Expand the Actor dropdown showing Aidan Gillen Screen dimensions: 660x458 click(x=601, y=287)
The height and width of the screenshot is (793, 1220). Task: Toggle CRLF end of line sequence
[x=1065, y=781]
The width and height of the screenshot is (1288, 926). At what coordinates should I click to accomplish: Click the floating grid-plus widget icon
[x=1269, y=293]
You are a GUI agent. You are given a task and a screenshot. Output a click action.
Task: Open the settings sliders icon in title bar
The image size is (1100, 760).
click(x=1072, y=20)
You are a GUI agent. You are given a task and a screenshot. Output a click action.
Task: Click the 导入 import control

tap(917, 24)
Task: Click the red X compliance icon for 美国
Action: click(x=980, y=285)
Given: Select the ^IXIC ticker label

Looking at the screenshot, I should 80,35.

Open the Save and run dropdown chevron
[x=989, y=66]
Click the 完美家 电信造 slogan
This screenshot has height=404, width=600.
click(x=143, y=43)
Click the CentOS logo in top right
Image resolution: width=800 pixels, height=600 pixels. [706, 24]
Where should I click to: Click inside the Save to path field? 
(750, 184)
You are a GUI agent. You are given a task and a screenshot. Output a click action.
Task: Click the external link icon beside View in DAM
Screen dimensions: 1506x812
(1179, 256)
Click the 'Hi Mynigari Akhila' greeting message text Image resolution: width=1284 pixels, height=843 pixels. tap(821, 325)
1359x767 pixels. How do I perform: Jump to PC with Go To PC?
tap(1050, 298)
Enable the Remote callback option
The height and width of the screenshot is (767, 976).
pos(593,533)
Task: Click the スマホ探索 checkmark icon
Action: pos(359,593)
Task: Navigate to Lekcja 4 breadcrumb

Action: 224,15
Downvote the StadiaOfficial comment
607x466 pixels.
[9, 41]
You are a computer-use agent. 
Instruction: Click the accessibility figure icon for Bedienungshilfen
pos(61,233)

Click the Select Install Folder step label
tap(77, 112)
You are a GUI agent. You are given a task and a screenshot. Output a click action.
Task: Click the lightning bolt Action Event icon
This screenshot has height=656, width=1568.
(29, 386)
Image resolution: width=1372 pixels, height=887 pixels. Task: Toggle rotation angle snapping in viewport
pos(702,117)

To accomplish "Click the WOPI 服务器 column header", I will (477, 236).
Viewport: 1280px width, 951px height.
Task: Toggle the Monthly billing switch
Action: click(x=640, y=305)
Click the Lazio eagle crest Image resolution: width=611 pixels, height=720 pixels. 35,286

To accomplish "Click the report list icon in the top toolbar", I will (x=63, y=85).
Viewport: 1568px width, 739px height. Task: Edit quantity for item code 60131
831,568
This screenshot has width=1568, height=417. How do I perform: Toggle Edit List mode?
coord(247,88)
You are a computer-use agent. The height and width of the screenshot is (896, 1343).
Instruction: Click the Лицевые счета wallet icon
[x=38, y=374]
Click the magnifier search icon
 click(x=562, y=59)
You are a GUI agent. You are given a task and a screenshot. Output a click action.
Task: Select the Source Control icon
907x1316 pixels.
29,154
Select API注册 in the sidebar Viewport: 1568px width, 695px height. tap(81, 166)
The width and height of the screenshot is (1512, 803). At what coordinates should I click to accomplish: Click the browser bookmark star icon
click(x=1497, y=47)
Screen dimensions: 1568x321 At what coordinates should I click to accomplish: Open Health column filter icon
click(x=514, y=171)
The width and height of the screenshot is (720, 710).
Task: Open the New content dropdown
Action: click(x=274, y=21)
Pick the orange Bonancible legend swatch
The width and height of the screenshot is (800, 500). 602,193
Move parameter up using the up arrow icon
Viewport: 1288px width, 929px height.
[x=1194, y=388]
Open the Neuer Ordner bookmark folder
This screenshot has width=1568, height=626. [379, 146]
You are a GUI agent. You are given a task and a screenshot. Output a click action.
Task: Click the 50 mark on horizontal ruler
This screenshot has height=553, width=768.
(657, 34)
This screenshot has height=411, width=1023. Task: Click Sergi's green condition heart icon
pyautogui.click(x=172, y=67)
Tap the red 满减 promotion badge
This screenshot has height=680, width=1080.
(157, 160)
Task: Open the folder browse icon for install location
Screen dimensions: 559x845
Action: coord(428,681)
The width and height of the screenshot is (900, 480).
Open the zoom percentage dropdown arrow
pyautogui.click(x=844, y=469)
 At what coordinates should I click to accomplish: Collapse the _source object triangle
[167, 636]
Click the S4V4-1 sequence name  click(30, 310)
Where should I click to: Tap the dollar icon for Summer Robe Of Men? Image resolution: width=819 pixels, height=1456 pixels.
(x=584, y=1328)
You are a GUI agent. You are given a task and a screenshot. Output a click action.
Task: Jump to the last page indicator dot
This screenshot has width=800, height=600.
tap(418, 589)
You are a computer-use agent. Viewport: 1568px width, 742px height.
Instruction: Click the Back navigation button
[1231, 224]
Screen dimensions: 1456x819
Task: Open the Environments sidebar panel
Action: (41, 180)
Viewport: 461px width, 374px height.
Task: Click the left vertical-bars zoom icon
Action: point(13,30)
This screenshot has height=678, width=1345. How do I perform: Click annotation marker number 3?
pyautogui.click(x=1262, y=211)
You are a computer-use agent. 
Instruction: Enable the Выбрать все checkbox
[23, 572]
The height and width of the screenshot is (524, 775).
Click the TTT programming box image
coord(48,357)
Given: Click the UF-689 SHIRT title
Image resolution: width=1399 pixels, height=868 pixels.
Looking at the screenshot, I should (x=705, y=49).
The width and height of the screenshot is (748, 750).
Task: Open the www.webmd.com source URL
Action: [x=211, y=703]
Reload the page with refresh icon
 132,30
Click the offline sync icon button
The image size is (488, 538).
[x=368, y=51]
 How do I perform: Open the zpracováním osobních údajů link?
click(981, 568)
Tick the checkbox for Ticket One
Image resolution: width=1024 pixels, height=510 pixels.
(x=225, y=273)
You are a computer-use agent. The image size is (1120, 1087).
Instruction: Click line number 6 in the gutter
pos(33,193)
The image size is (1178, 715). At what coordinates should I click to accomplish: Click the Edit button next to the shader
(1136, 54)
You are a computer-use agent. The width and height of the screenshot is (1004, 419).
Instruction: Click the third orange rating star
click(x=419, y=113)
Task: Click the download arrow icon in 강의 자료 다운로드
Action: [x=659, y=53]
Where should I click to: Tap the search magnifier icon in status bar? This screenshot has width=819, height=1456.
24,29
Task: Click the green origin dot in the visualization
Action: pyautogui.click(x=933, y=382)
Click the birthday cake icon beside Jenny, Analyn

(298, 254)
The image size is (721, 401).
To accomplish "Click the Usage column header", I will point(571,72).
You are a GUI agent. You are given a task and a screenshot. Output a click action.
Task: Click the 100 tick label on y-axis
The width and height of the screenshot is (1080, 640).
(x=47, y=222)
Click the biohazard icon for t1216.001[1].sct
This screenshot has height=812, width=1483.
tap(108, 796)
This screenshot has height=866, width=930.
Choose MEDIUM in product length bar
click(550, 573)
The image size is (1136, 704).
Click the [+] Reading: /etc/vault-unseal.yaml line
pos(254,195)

-------------------------

◆ The task: Reproduce all of the records above word for word, keeping every line in its original order.

◆ The answer:
Expand the Actor dropdown showing Aidan Gillen Screen dimensions: 660x458 click(x=601, y=287)
The height and width of the screenshot is (793, 1220). Task: Toggle CRLF end of line sequence
[x=1065, y=781]
The width and height of the screenshot is (1288, 926). At what coordinates should I click to accomplish: Click the floating grid-plus widget icon
[x=1269, y=293]
You are a GUI agent. You are given a task and a screenshot. Output a click action.
Task: Open the settings sliders icon in title bar
The image size is (1100, 760).
click(x=1072, y=20)
You are a GUI agent. You are given a task and a screenshot. Output a click action.
Task: Click the 导入 import control

tap(917, 24)
Task: Click the red X compliance icon for 美国
Action: click(x=980, y=285)
Given: Select the ^IXIC ticker label

Looking at the screenshot, I should 80,35.

Open the Save and run dropdown chevron
[x=989, y=66]
Click the 完美家 电信造 slogan
This screenshot has height=404, width=600.
click(x=143, y=43)
Click the CentOS logo in top right
Image resolution: width=800 pixels, height=600 pixels. [706, 24]
Where should I click to: Click inside the Save to path field? 
(750, 184)
You are a GUI agent. You are given a task and a screenshot. Output a click action.
Task: Click the external link icon beside View in DAM
Screen dimensions: 1506x812
(1179, 256)
Click the 'Hi Mynigari Akhila' greeting message text Image resolution: width=1284 pixels, height=843 pixels. tap(821, 325)
1359x767 pixels. How do I perform: Jump to PC with Go To PC?
tap(1050, 298)
Enable the Remote callback option
The height and width of the screenshot is (767, 976).
pos(593,533)
Task: Click the スマホ探索 checkmark icon
Action: pos(359,593)
Task: Navigate to Lekcja 4 breadcrumb

Action: 224,15
Downvote the StadiaOfficial comment
607x466 pixels.
[9, 41]
You are a computer-use agent. 
Instruction: Click the accessibility figure icon for Bedienungshilfen
pos(61,233)

Click the Select Install Folder step label
tap(77, 112)
You are a GUI agent. You are given a task and a screenshot. Output a click action.
Task: Click the lightning bolt Action Event icon
This screenshot has height=656, width=1568.
(29, 386)
Image resolution: width=1372 pixels, height=887 pixels. Task: Toggle rotation angle snapping in viewport
pos(702,117)

To accomplish "Click the WOPI 服务器 column header", I will (477, 236).
Viewport: 1280px width, 951px height.
Task: Toggle the Monthly billing switch
Action: click(x=640, y=305)
Click the Lazio eagle crest Image resolution: width=611 pixels, height=720 pixels. 35,286

To accomplish "Click the report list icon in the top toolbar", I will (x=63, y=85).
Viewport: 1568px width, 739px height. Task: Edit quantity for item code 60131
831,568
This screenshot has width=1568, height=417. How do I perform: Toggle Edit List mode?
coord(247,88)
You are a computer-use agent. The height and width of the screenshot is (896, 1343).
Instruction: Click the Лицевые счета wallet icon
[x=38, y=374]
Click the magnifier search icon
 click(x=562, y=59)
You are a GUI agent. You are given a task and a screenshot. Output a click action.
Task: Select the Source Control icon
907x1316 pixels.
29,154
Select API注册 in the sidebar Viewport: 1568px width, 695px height. tap(81, 166)
The width and height of the screenshot is (1512, 803). At what coordinates should I click to accomplish: Click the browser bookmark star icon
click(x=1497, y=47)
Screen dimensions: 1568x321 At what coordinates should I click to accomplish: Open Health column filter icon
click(x=514, y=171)
The width and height of the screenshot is (720, 710).
Task: Open the New content dropdown
Action: click(x=274, y=21)
Pick the orange Bonancible legend swatch
The width and height of the screenshot is (800, 500). 602,193
Move parameter up using the up arrow icon
Viewport: 1288px width, 929px height.
[x=1194, y=388]
Open the Neuer Ordner bookmark folder
This screenshot has width=1568, height=626. [379, 146]
You are a GUI agent. You are given a task and a screenshot. Output a click action.
Task: Click the 50 mark on horizontal ruler
This screenshot has height=553, width=768.
(657, 34)
This screenshot has height=411, width=1023. Task: Click Sergi's green condition heart icon
pyautogui.click(x=172, y=67)
Tap the red 满减 promotion badge
This screenshot has height=680, width=1080.
(157, 160)
Task: Open the folder browse icon for install location
Screen dimensions: 559x845
Action: coord(428,681)
The width and height of the screenshot is (900, 480).
Open the zoom percentage dropdown arrow
pyautogui.click(x=844, y=469)
 At what coordinates should I click to accomplish: Collapse the _source object triangle
[167, 636]
Click the S4V4-1 sequence name  click(30, 310)
Where should I click to: Tap the dollar icon for Summer Robe Of Men? Image resolution: width=819 pixels, height=1456 pixels.
(x=584, y=1328)
You are a GUI agent. You are given a task and a screenshot. Output a click action.
Task: Jump to the last page indicator dot
This screenshot has width=800, height=600.
tap(418, 589)
You are a computer-use agent. Viewport: 1568px width, 742px height.
Instruction: Click the Back navigation button
[1231, 224]
Screen dimensions: 1456x819
Task: Open the Environments sidebar panel
Action: (41, 180)
Viewport: 461px width, 374px height.
Task: Click the left vertical-bars zoom icon
Action: point(13,30)
This screenshot has height=678, width=1345. How do I perform: Click annotation marker number 3?
pyautogui.click(x=1262, y=211)
You are a computer-use agent. 
Instruction: Enable the Выбрать все checkbox
[23, 572]
The height and width of the screenshot is (524, 775).
Click the TTT programming box image
coord(48,357)
Given: Click the UF-689 SHIRT title
Image resolution: width=1399 pixels, height=868 pixels.
Looking at the screenshot, I should (x=705, y=49).
The width and height of the screenshot is (748, 750).
Task: Open the www.webmd.com source URL
Action: [x=211, y=703]
Reload the page with refresh icon
 132,30
Click the offline sync icon button
The image size is (488, 538).
[x=368, y=51]
 How do I perform: Open the zpracováním osobních údajů link?
click(981, 568)
Tick the checkbox for Ticket One
Image resolution: width=1024 pixels, height=510 pixels.
(x=225, y=273)
You are a computer-use agent. The image size is (1120, 1087).
Instruction: Click line number 6 in the gutter
pos(33,193)
The image size is (1178, 715). At what coordinates should I click to accomplish: Click the Edit button next to the shader
(1136, 54)
You are a computer-use agent. The width and height of the screenshot is (1004, 419).
Instruction: Click the third orange rating star
click(x=419, y=113)
Task: Click the download arrow icon in 강의 자료 다운로드
Action: [x=659, y=53]
Where should I click to: Tap the search magnifier icon in status bar? This screenshot has width=819, height=1456.
24,29
Task: Click the green origin dot in the visualization
Action: pyautogui.click(x=933, y=382)
Click the birthday cake icon beside Jenny, Analyn

(298, 254)
The image size is (721, 401).
To accomplish "Click the Usage column header", I will point(571,72).
You are a GUI agent. You are given a task and a screenshot. Output a click action.
Task: Click the 100 tick label on y-axis
The width and height of the screenshot is (1080, 640).
(x=47, y=222)
Click the biohazard icon for t1216.001[1].sct
This screenshot has height=812, width=1483.
tap(108, 796)
This screenshot has height=866, width=930.
Choose MEDIUM in product length bar
click(550, 573)
The image size is (1136, 704).
Click the [+] Reading: /etc/vault-unseal.yaml line
pos(254,195)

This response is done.